In the 1970s and 1980s, downtown Dallas was a veritable museum of these “reflective boxes.” (Whether it's "god-awful" depends on your taste.) Builders finished the Campbell Centre, a set of office towers, in 1977. The buildings featured flecks of real gold in the highly reflective glass. There was also the dark, mirrored glass of the Trammell Crow Center, built in the mid-1980s.
But while the mirrored glass of these skyscrapers served a function — Light in! Heat out! — the aesthetics did not withstand the test of time. Both of these buildings have since been redesigned.
When glass is too reflective
In 1974, builders completed one of Austin’s first skyscrapers, the 21-story AmericanBank Tower on West Sixth Street. The building was clad in gold, reflective glass. A reporter writing for the Austin Statesman referred to the bank building as the “$17 million golden mirror.”
The name stuck.
Speck, the architecture professor, lived at the time in a neighborhood just west of downtown. At sunset, rays of light would bounce off the bank tower and into his home, creating a blazing halo.

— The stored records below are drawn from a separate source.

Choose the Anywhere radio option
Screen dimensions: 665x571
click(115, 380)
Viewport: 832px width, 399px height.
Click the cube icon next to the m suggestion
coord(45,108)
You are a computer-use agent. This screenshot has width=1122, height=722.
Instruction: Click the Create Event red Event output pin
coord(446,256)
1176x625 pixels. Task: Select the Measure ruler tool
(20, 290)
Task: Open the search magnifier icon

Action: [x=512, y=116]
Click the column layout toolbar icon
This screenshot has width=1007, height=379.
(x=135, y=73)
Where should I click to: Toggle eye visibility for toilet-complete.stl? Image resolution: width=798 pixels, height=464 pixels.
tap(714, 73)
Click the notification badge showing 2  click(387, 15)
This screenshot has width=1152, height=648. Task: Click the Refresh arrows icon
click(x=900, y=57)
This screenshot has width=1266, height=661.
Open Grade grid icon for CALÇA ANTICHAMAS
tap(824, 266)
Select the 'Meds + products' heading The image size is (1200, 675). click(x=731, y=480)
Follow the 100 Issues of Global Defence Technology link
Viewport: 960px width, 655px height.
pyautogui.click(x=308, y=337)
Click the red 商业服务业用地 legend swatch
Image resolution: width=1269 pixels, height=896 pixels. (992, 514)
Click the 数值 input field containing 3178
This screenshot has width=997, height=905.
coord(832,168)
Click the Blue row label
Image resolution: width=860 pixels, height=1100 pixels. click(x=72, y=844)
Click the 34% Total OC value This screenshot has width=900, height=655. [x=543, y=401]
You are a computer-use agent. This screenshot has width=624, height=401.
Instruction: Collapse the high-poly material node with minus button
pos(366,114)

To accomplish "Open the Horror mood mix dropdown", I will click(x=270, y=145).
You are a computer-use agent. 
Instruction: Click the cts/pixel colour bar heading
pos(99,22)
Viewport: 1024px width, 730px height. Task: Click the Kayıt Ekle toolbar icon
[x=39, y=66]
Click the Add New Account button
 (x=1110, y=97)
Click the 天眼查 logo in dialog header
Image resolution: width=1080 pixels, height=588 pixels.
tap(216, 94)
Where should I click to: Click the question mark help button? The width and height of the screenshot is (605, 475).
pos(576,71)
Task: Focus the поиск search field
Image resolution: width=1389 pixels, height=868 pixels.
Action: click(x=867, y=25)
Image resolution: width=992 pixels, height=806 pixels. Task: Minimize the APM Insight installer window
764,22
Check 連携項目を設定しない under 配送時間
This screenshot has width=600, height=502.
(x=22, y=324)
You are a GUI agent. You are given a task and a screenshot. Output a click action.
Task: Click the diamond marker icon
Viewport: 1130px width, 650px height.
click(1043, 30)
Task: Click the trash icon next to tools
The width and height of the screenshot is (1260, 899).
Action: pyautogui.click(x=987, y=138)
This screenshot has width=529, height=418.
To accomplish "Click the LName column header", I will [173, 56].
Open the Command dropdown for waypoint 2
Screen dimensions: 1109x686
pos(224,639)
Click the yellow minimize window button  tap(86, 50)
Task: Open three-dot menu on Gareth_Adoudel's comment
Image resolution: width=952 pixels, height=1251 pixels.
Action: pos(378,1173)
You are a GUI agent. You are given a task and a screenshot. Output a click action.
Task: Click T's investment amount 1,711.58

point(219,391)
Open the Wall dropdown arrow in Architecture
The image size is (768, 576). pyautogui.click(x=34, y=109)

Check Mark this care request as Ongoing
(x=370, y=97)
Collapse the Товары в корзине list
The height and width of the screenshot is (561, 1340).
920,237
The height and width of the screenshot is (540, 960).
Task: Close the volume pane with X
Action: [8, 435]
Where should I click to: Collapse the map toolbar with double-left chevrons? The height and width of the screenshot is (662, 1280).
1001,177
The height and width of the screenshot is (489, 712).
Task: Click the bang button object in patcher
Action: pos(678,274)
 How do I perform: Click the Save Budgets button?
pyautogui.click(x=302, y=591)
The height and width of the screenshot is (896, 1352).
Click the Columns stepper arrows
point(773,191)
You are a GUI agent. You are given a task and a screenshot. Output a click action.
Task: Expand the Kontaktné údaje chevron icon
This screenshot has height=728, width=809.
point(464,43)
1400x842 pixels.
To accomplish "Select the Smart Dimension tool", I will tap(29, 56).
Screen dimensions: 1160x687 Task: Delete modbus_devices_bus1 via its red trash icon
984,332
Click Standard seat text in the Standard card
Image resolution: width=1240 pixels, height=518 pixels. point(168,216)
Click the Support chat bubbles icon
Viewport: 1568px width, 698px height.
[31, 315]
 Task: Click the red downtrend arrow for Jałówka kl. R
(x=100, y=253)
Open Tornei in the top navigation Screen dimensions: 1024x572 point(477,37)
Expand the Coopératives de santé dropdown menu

“If I sat on my front porch it was like looking straight into the sun,” Speck said. The light heated up his house. “It was unbelievable the intensity of that light … in the summertime it was awful.”
A columnist for the Austin American-Statesman wrote in 1973 about the experience of driving into downtown during a fall sunrise.
“The morning sun was shining on the gold wall of the New American Bank building and the reflection became a path of gold on the street,” the reporter wrote. “As one drove into the area, the shimmer of the gold reflection enveloped the car and filtered to the inside.”
Eventually, Austin’s “Golden Mirror” got a makeover. Investment firms bought the building in the early 1990s and replaced the gold exterior with gray-tinted glass. “No more gold box,” Bill Walters, a broker who represented the building’s new owners, told a reporter.
As the building changed ownership over the years, it became known as the Chase Bank Tower and most recently, the Procore Tower.
Modern reflective glass
How did we go from windowless buildings to heavily mirrored glass to the modern era where every glass skyscraper looks blue? In the 1980s, glassmakers came up with an alternative to mirrored glass. They began putting very thin coatings of metal, usually silver, between the panes of glass used in tall buildings.
The metal coatings, known as low-emissivity or low-e coatings, are effective at letting in light while keeping out heat.
Glassmakers can tweak the ingredients in the coatings to let different kinds of light in. And reflectance, or how reflective the material is, is still one ingredient in these coatings. It’s remains an important factor in creating efficient skyscraper glass.
And, it means Austin’s downtown buildings reflect the color of the sky — which can change depending on the weather.
“Whatever you see going on outside that day you will see reflected in the glass,” Juliana Felkner, a professor at UT Austin’s School of Architecture, said.
But here in Austin the sky is often blue. So, too, are our buildings.